То же касается и поучений, моральных назиданий, возбуждения политических настроений или же просто поверхностного времяпрепровождения и развлечения. Ибо хотя в достижении этих целей поэзия среди всех искусств может оказать наибольшую помощь, однако она не должна этого делать, если желает свободно двигаться в своей собственной сфере, поскольку в поэтическом творчестве в качестве всеопределяющей цели господствует только поэтическое, а не то, что лежит за пределами поэзии, и все посторонние цели с гораздо большим успехом могут быть осуществлены иными средствами.
ββ. Однако и обратно, поэтическое искусство не должно стремиться к тому, чтобы занять абсолютно изолированное положение в конкретной действительности, но, будучи само жизненным, оно должно вступить в гущу жизни. Уже в первой части мы видели, сколь многообразны связи искусства с остальным внешним бытием, материал и способ проявления которого искусство также превращает в свое содержание и свою форму.
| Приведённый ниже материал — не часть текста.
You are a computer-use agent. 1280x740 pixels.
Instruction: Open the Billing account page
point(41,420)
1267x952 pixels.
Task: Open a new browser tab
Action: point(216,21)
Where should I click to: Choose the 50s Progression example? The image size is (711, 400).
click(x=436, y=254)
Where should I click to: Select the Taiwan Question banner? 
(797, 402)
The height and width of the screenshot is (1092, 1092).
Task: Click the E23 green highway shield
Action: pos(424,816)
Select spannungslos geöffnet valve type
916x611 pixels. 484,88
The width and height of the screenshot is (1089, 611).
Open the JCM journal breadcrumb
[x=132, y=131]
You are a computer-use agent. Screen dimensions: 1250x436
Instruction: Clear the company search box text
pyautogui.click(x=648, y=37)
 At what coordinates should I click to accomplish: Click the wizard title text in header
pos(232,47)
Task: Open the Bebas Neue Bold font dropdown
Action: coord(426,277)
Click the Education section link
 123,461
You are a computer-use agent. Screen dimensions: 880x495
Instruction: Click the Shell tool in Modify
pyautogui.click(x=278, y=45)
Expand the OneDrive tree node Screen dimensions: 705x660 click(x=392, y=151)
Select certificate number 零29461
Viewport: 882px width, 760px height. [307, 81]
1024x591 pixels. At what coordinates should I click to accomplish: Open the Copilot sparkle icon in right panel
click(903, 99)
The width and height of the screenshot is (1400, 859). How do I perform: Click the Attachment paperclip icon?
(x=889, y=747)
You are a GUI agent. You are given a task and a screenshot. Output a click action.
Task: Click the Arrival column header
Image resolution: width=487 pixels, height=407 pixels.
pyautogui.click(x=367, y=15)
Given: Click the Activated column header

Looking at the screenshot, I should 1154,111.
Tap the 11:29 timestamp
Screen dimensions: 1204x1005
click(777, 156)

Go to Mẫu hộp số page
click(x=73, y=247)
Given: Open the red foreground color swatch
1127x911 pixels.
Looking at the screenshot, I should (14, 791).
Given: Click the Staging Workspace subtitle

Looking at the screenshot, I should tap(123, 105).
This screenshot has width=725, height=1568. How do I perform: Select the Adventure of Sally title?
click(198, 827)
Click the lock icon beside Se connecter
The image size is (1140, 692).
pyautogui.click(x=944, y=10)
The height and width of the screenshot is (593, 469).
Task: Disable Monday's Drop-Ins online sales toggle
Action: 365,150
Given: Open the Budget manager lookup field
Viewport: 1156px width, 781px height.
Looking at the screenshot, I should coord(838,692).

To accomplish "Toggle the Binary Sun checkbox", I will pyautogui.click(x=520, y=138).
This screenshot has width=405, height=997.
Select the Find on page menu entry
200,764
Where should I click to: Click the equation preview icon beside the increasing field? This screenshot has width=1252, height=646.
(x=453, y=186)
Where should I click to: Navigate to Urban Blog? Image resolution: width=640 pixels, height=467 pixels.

В поэзии живое отношение к имеющемуся внешнему бытию и отдельным его событиям, частным и публичным обстоятельствам наиболее полно проявляется в так называемых стихотворениях на случай. В более широком смысле большинство поэтических произведений можно было бы назвать этим словом, но в более узком, собственном смысле значение его следует ограничить только такими созданиями, которые обязаны своим происхождением какому-нибудь современному им событию и посвящаются его прославлению, украшению, памятной дате и т. п. Но, переплетаясь таким образом с жизнью, поэзия, кажется, вновь попадает в зависимость, так что всей этой области поэтического часто приписывали только подчиненное значение, хотя к ней частично принадлежат знаменитейшие произведения, особенно лирические.
γγ. Поэтому встает вопрос, как же и в таком конфликте поэзия сумеет сохранить свою самостоятельность. Да попросту так, что она не будет рассматривать этот внешний, заранее данный повод и случай как существенную цель, себя же только как средство, а, напротив, поглотит этот действительный материал и разработает его в соответствии с правом и свободой фантазии. Тогда уже не поэзия будет случайным и привходящим моментом, а самый материал будет внешним поводом и толчком для того, чтобы поэт глубже проникал в суть вещей и с большей чистотой воплощал ее, впервые создавая таким образом из себя самого то, что без него в данном непосредственно реальном случае не было бы осознано в такой свободной форме.
γ. Итак, каждое подлинно поэтическое произведение есть бесконечный внутри себя организм, полный смысла и развертывающий это содержание в соответственном явлении; полный единства, достигающегося не тем, что форма и целесообразность абстрактно подчиняют себе все особенное, но тем, что все отдельное сохраняет такую же живую самостоятельность, как и целое, которое с кажущейся непреднамеренностью смыкается в нечто завершенно закругленное; наполненный материалом действительности, но не зависящий ни от ее содержания и его внешнего бытия, ни от какой-либо жизненной области, а свободно творящий из себя самого, чтобы, формируя и воплощая понятие вещей в его подлинном явлении, гармонически примирять внешне существующее с его глубочайшей сущностью.